▸ **TASK PROMPT**
Copy everything from the line containing "You are a GUI" down to the end of the material, switching "Search" to "Find" and keeping all else unchanged. Leave the pictures out of your answer.

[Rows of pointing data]

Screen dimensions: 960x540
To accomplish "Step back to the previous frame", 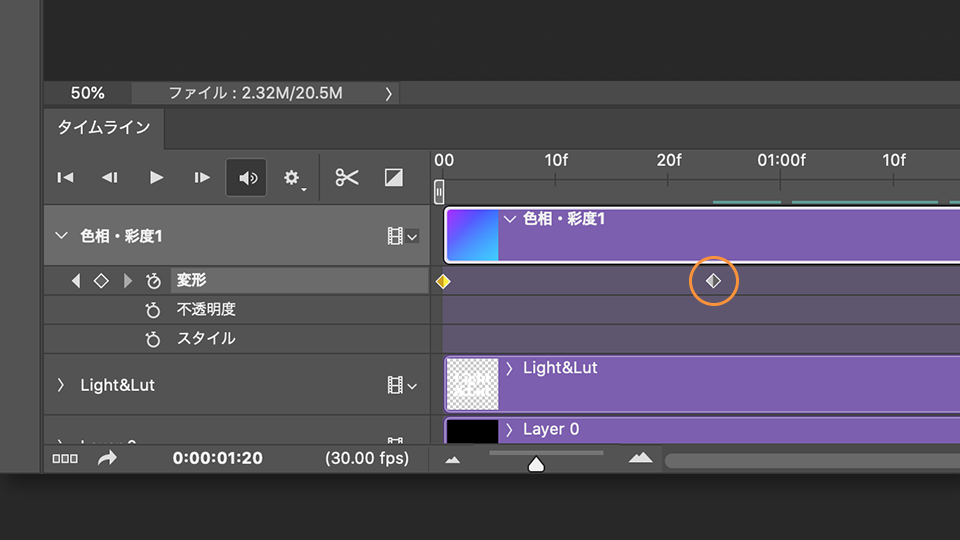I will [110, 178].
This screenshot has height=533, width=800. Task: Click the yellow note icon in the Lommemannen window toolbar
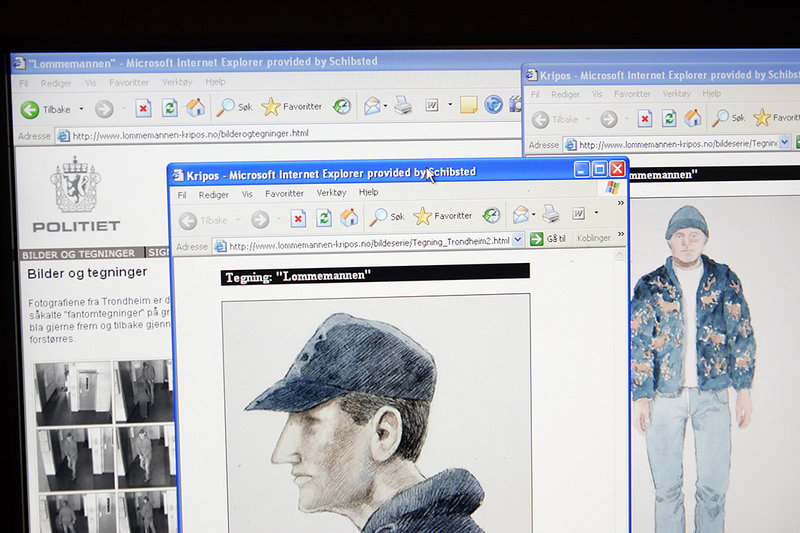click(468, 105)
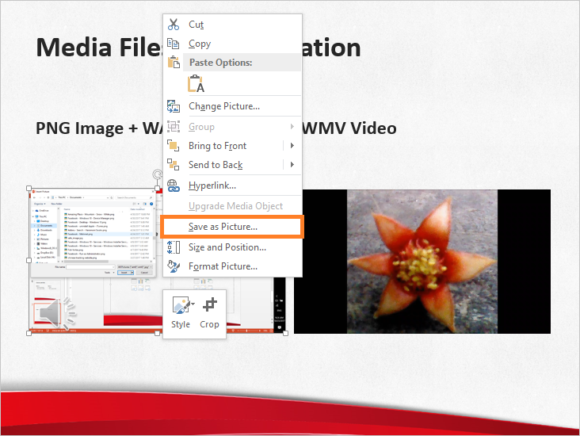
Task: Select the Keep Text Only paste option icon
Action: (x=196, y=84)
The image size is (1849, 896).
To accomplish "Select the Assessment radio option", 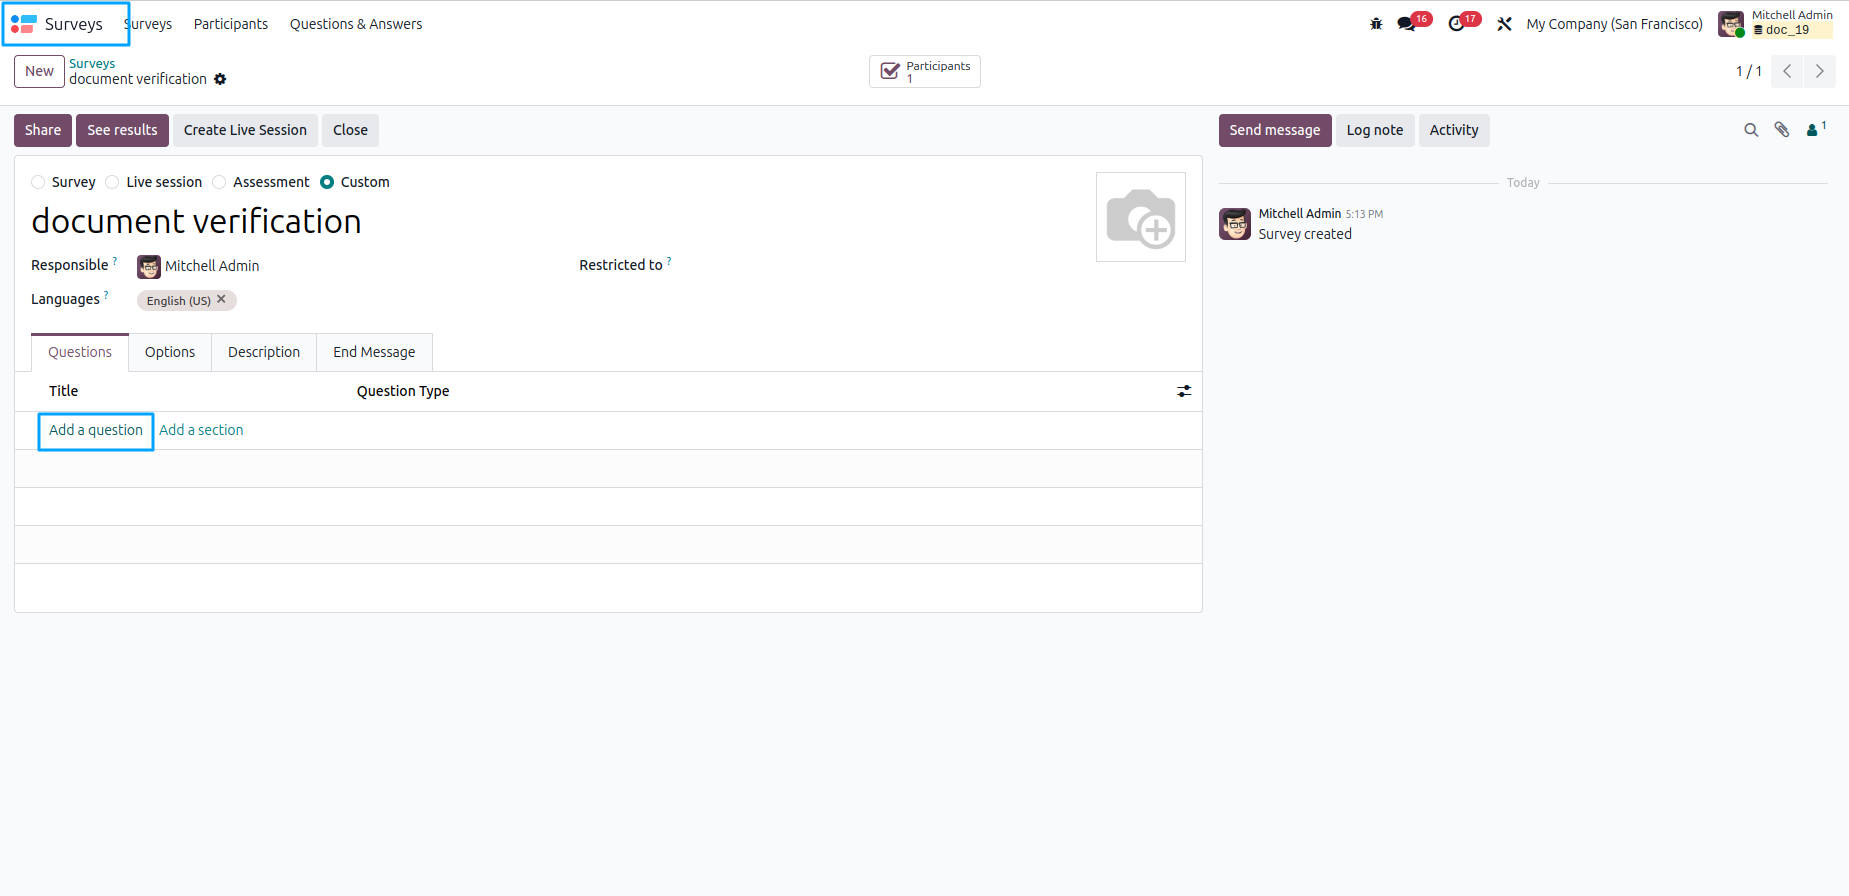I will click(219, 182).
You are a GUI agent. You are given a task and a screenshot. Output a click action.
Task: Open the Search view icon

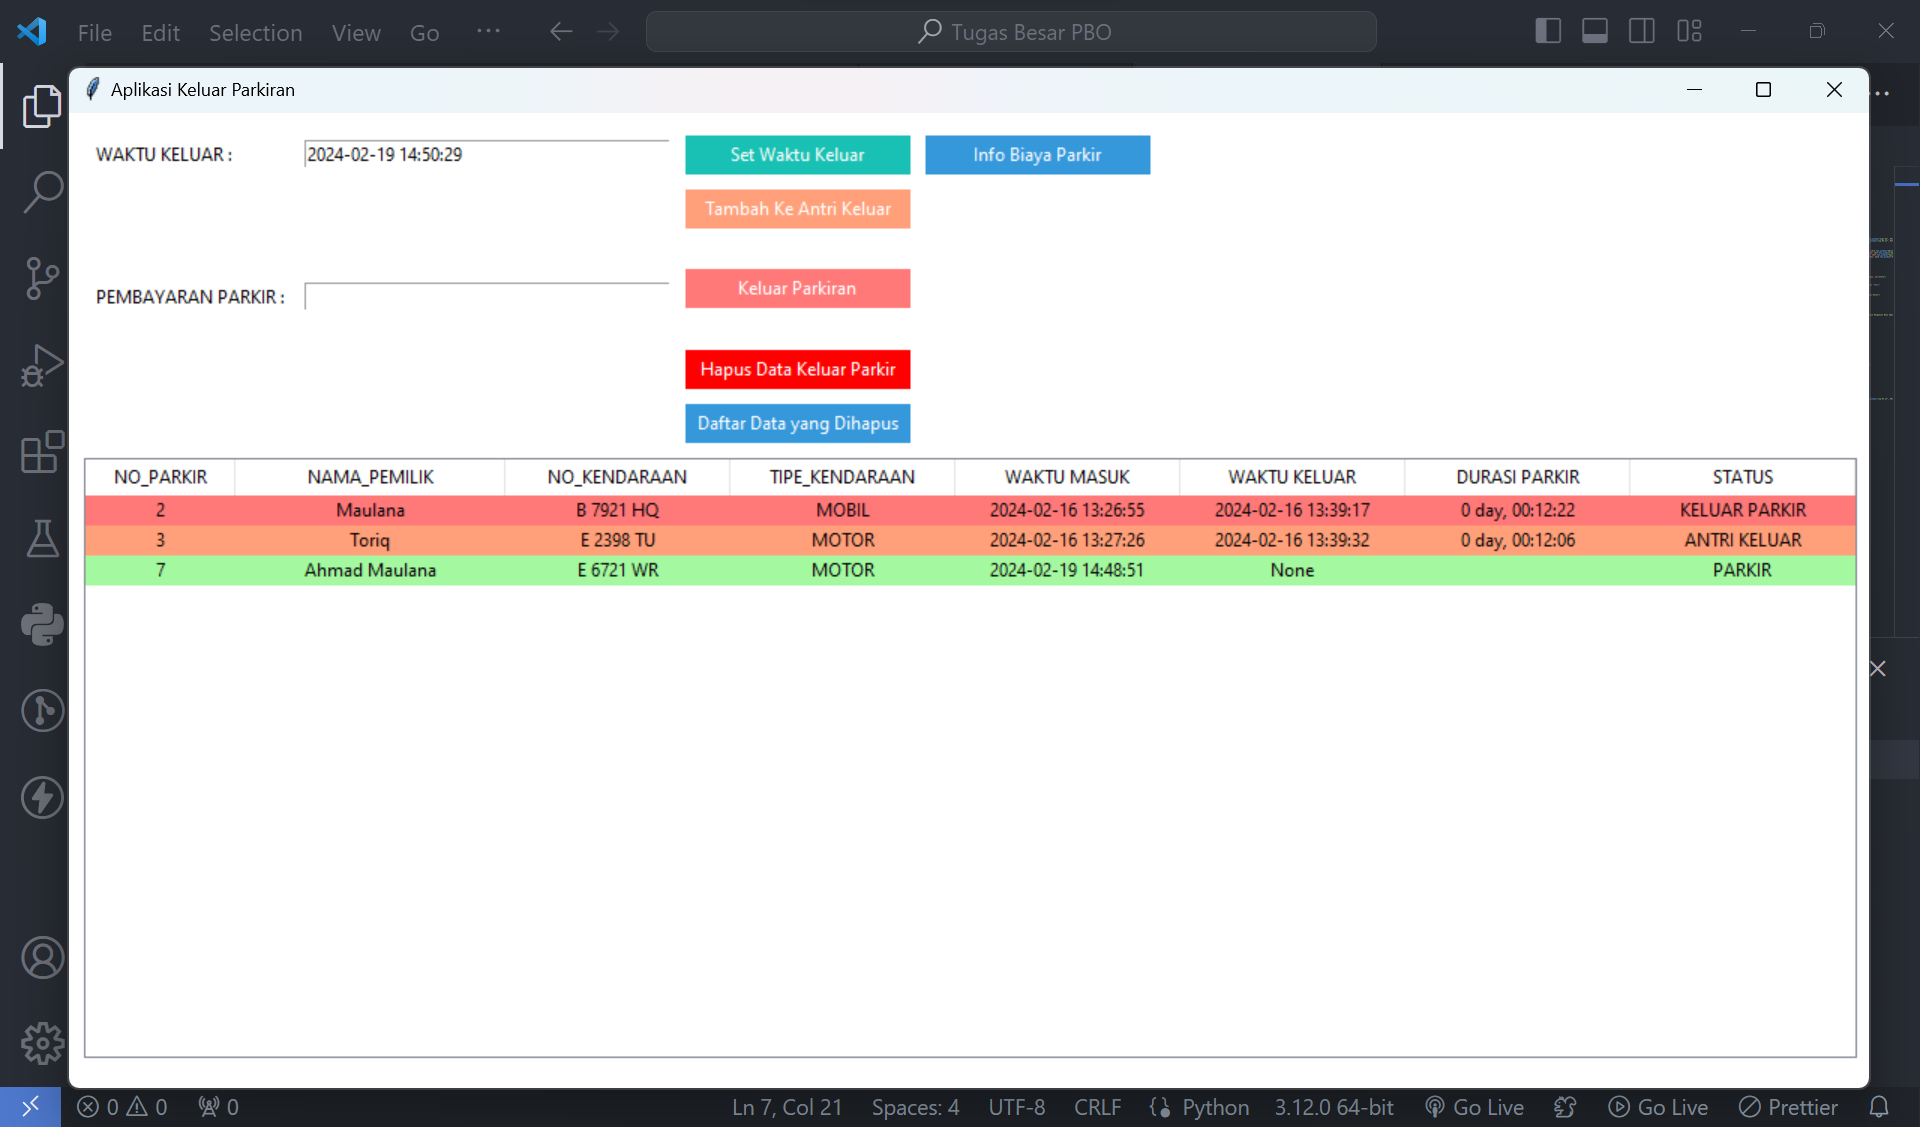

▸ **ANSWER IN FULL**
You are a GUI agent. You are given a task and a screenshot. Output a click action.
Task: Open the Find view icon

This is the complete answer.